Silicon structures that compute with heat

Massachusetts Institute of Technology researchers designed silicon structures that can perform calculations in an electronic device using excess heat instead of electricity. Input data are encoded as a set of temperatures using the waste heat already present in a device. The flow and distribution of heat through a specially designed material forms the basis of the calculation. The output is represented by the power collected at the other end.

New hydrogel coating cuts solar panel heat by 29°F and boosts power output by 13%

Researchers at The Hong Kong Polytechnic University developed a low-cost hydrogel coating that cools solar panel hot spots and increases the power output. Applying the hydrogel-based cooling layer to solar panels reduced hot spot temperatures by up to 29°F (16°C), which translated into a power output increase of up to 13% in laboratory and system-level tests.

How UCLA scientists helped reimagine a forgotten battery design from Thomas Edison

Researchers led by the University of California, Los Angeles, developed a nickel–iron battery, reviving a chemistry favored by Thomas Edison. The prototype recharged in only seconds and achieved more than 12,000 cycles of draining and recharging. The battery consisted of tiny clusters of metal patterned using proteins that were then bonded to a 2D material.

Bottle the sun with a liquid battery

Chemists at the University of California, Santa Barbara, developed a modified organic molecule called pyrimidone that captures sunlight, stores it within chemical bonds, and releases it as heat on demand.

 

ENVIRONMENT

New electrified method captures carbon dioxide from air

Northwestern University researchers devised an electrified direct air capture system using manganese oxide to capture CO₂ from the air when charged and releases it when the voltage is reversed. The system works efficiently even in oxygen- and humidity-rich conditions.

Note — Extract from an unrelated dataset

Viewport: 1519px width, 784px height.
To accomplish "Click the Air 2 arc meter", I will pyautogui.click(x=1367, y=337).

Eco‑friendly bricks use desert sand to replace carbon-heavy Portland cement

University of Sharjah researchers report that they successfully transformed desert sand into construction bricks. They did so by combining the sand with alkali-activated binders, a promising alternative to traditional Portland cement.

 

MANUFACTURING

Self-etching fabrication method allows intricate patterning of 2D perovskite materials

Researchers from the University of Science and Technology of China, ShanghaiTech University, and Purdue University developed a self-etching fabrication method that allows intricate patterning of 2D perovskite materials. They created a single crystal wafer that looks like a mosaic, made up of different perovskite regions, each with its own light-emitting behavior.

Innovative co-doping strategy overcomes long-standing limits in proton conduction

Thanks to an innovative donor co-doping strategy, a newly developed ceramic material shows record-high proton conductivity at intermediate temperatures while remaining chemically stable, report researchers from Japan.

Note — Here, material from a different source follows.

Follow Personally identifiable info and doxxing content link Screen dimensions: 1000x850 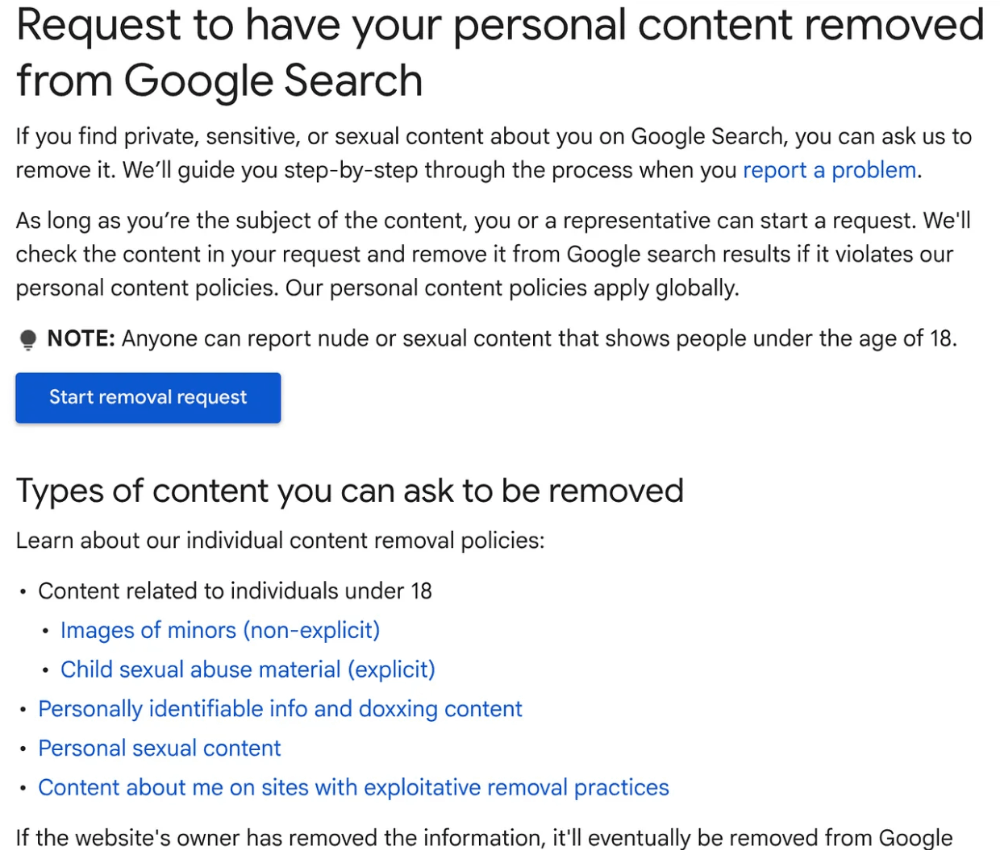[x=280, y=709]
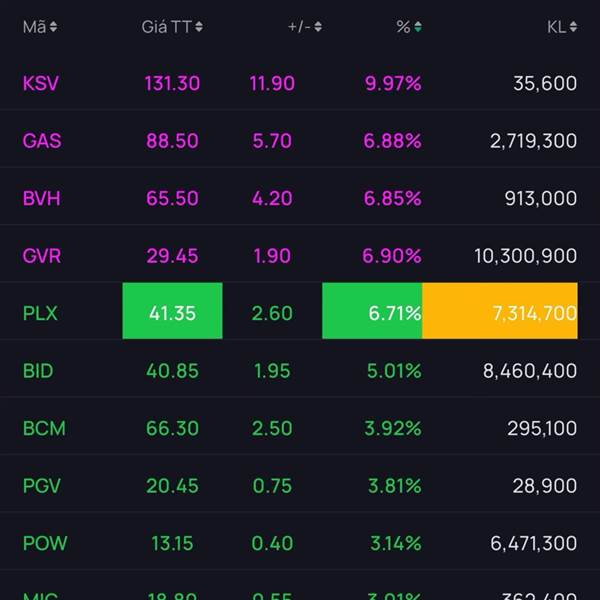The height and width of the screenshot is (600, 600).
Task: Sort by the +/- column arrows
Action: [318, 27]
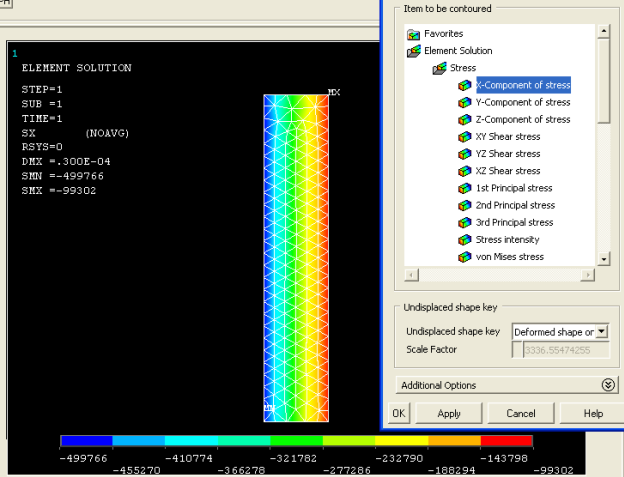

New way to ‘paint with light’ to create radiant, color-changing items

Massachusetts Institute of Technology researchers developed a new optical system called MorphoChrome. You select particular colors from the team’s software program and use their handheld device to “paint” with multicolor light onto holographic film. You then apply that painted sheet to 3D-printed objects or flexible substrates, using their epoxy resin transfer process.

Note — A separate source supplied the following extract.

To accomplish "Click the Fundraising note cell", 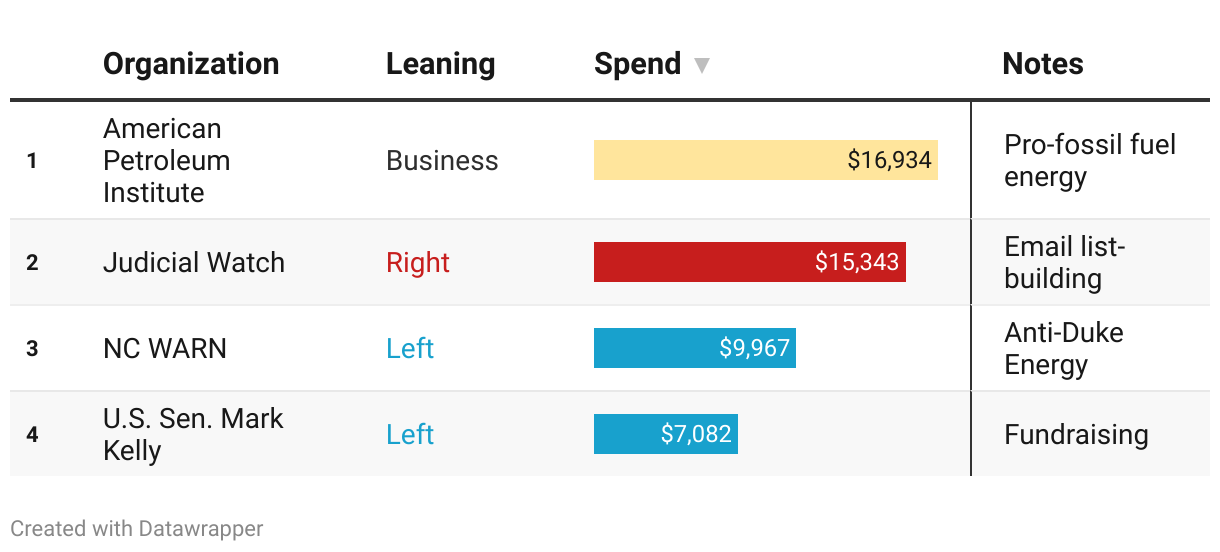I will point(1076,434).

With chemistry and heat, high-entropy carbides ramp up radiation resistance

University of Wisconsin-Madison engineers developed a method for tuning the radiation resistance of high-entropy carbides. Specifically, they altered the chemical composition and performed heat treatments to ramp the carbides’ short-range ordering up and down.

 

OTHER STORIES

New material combines the properties of plastic and glass

Researchers at Wageningen University & Research developed a new class of material called a compleximer that has properties sitting somewhere between those of glass and plastic. The amber-colored material can be kneaded and blown like glass once heated but remains impact-resistant like plastic.

New material demonstrates ionic conductivity across three states

University of Oxford researchers reported a new family of materials that maintains its conductivity in liquid, liquid crystal, and solid states. This study challenges the conventional expectation that conductivity comes from conformational freedom.

Perovskite display demonstrates the highest efficiency and industry-level operational lifetime

Seoul National University researchers developed a hierarchical-shell perovskite nanocrystal technology that overcomes the long-standing instability of metal-halide perovskite emitters while achieving record-breaking quantum yield, operational stability, and scalability.

China announces record-setting 35.6 tesla magnet

The Chinese Academy of Sciences announced that a new magnet reached a central magnetic field of 35.6 tesla at a national experiment facility in Beijing, marking a global first for this class of research equipment and opening fresh possibilities for high-field science.